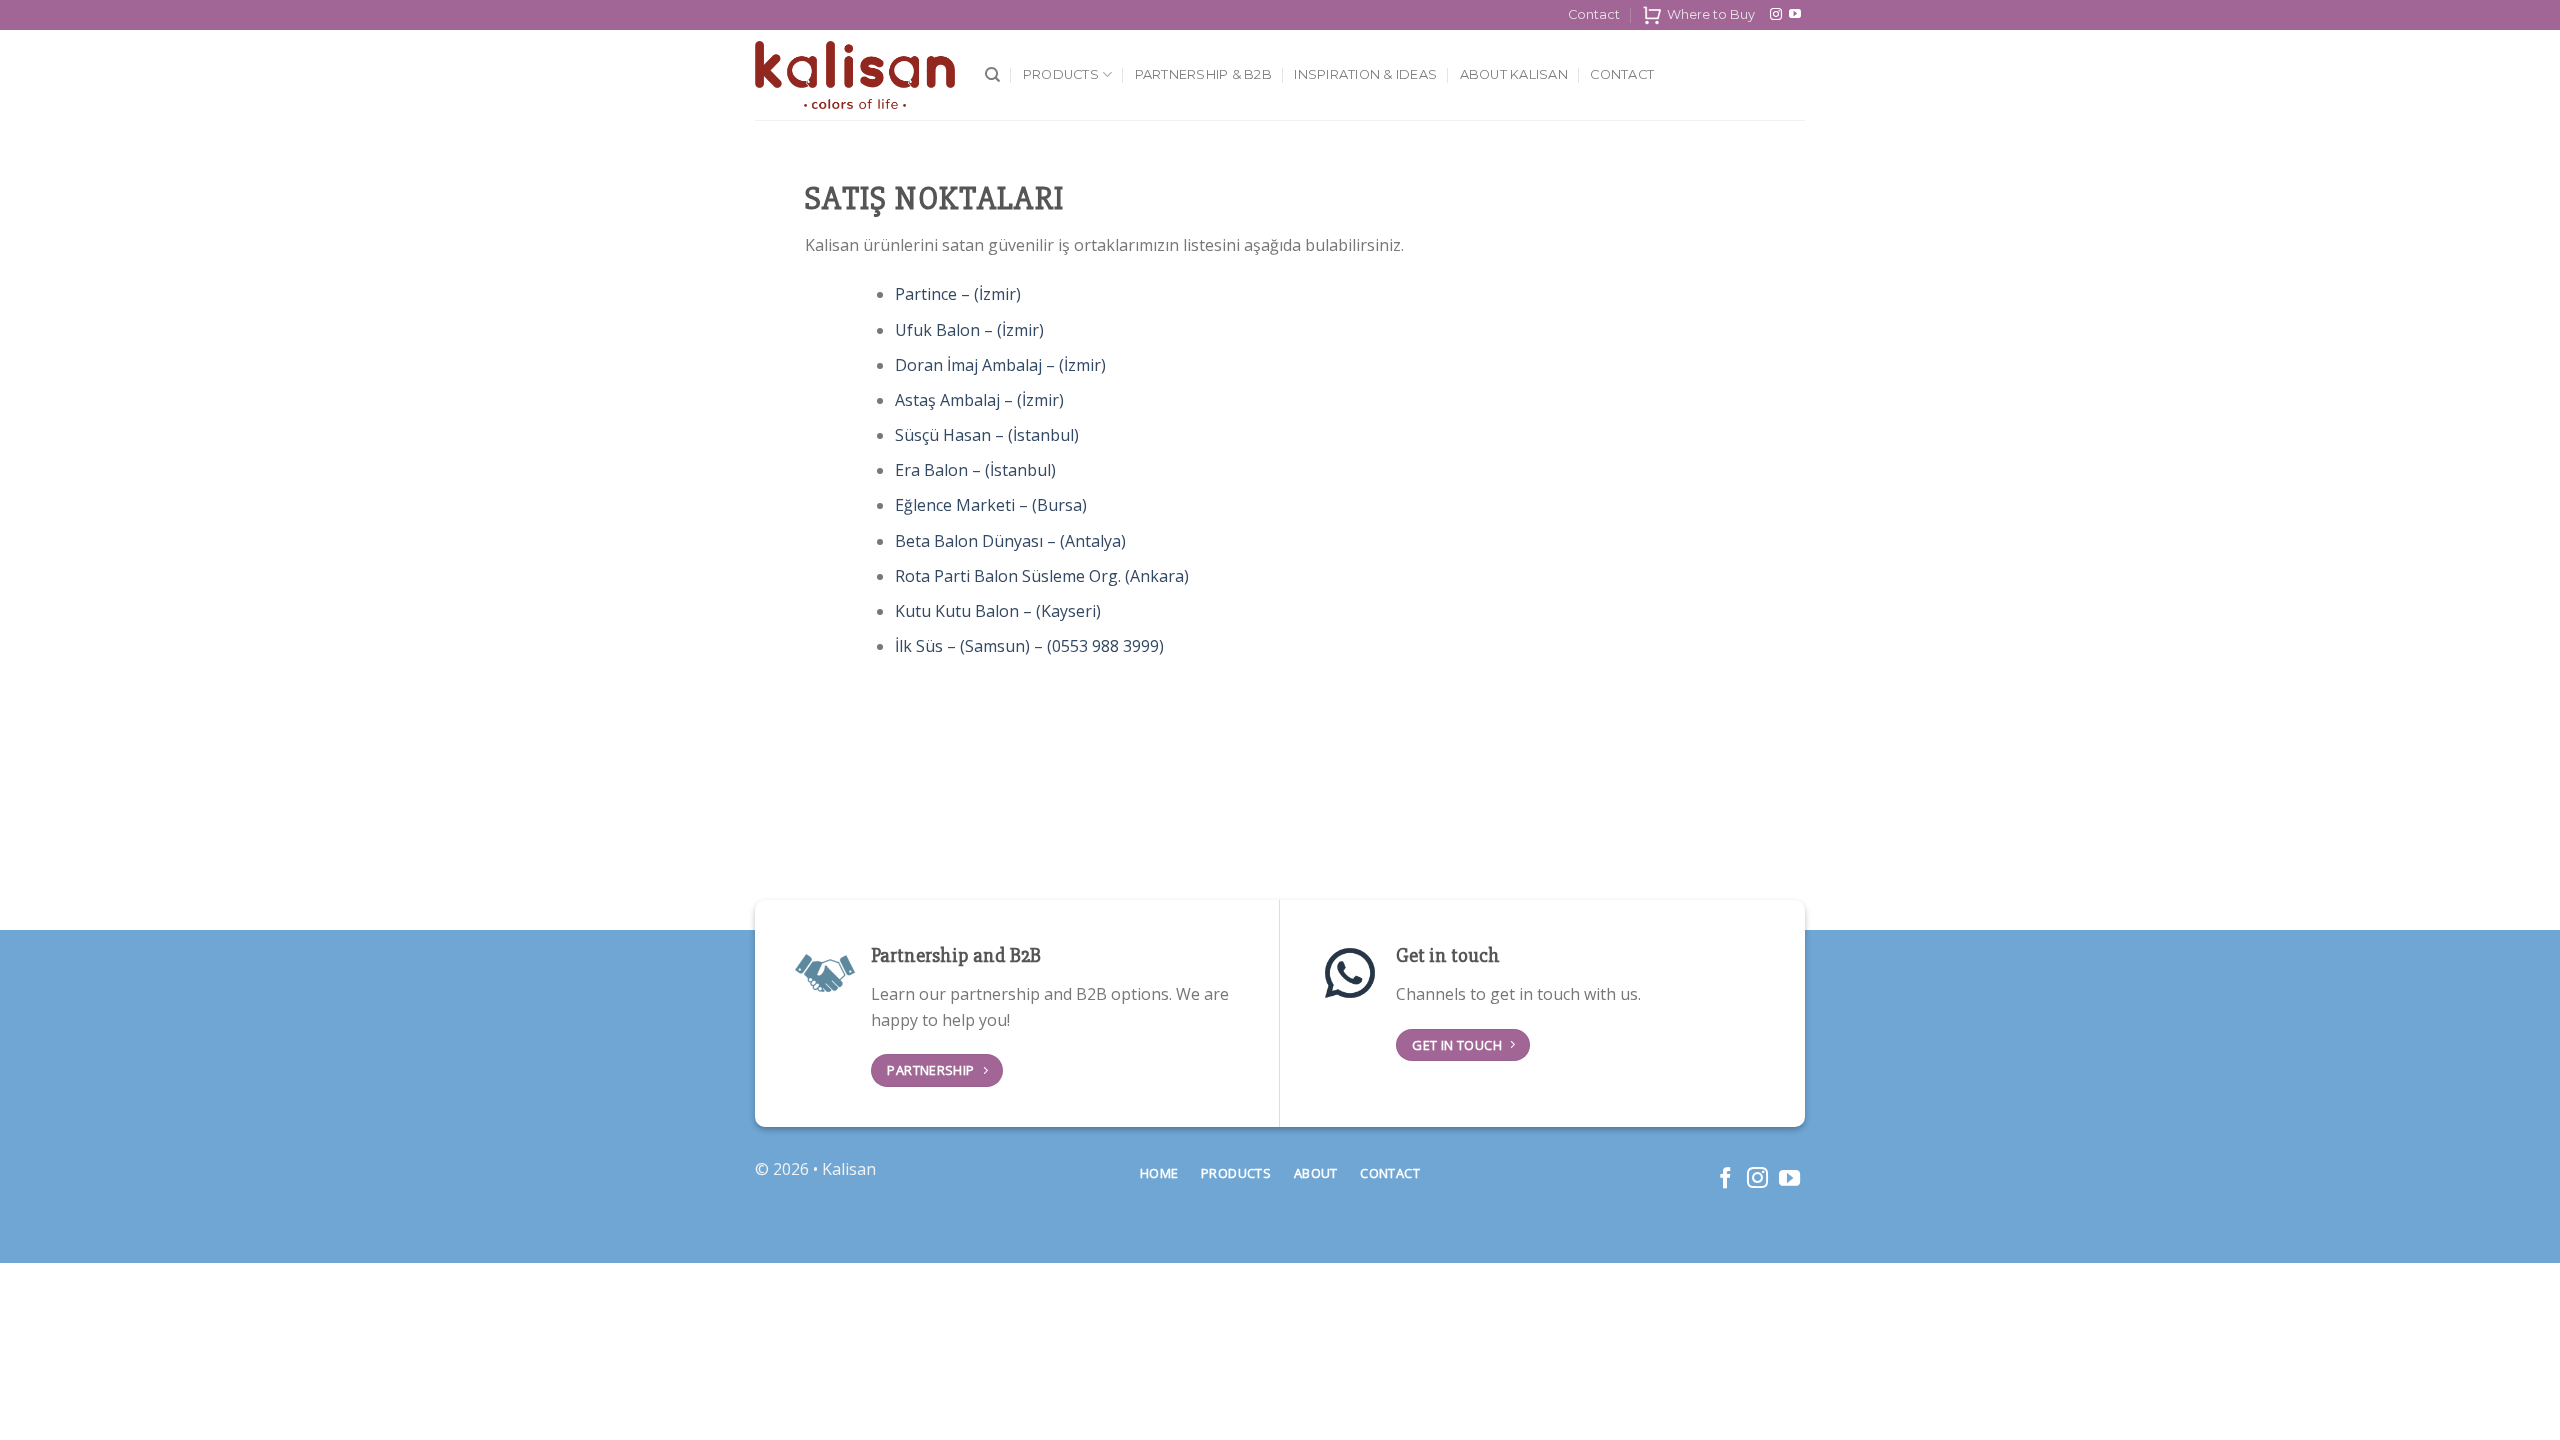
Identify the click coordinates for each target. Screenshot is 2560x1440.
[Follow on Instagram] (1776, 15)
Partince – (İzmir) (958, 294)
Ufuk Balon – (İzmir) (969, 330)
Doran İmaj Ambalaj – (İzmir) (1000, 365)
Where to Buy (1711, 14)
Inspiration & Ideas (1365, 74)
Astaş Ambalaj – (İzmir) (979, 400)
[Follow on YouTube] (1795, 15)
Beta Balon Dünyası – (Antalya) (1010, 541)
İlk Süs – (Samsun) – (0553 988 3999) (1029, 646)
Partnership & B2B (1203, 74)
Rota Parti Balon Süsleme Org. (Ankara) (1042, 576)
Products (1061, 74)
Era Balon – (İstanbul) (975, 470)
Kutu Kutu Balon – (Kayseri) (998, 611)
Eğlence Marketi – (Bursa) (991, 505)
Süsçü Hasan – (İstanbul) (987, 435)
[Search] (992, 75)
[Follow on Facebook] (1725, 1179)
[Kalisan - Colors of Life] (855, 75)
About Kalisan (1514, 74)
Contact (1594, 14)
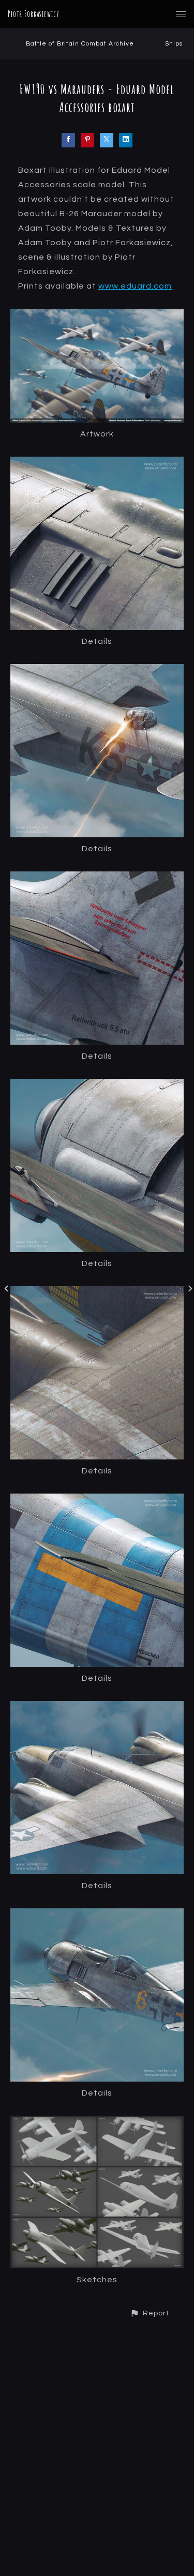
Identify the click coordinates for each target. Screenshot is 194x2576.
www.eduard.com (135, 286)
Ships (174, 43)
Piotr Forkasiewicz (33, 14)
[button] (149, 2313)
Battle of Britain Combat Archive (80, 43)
- - - - -
Copying starts at the line containing "[Search] (992, 75)" and ends at the last line of the material above; repeat only those lines exactly and omit the pictures.

[Search] (992, 75)
[Follow on Facebook] (1725, 1179)
[Kalisan - Colors of Life] (855, 75)
About Kalisan (1514, 74)
Contact (1594, 14)
Identify the click coordinates for each target. Screenshot is 194x2576.
www.eduard.com (135, 286)
Ships (174, 43)
Piotr Forkasiewicz (33, 14)
[button] (149, 2313)
Battle of Britain Combat Archive (80, 43)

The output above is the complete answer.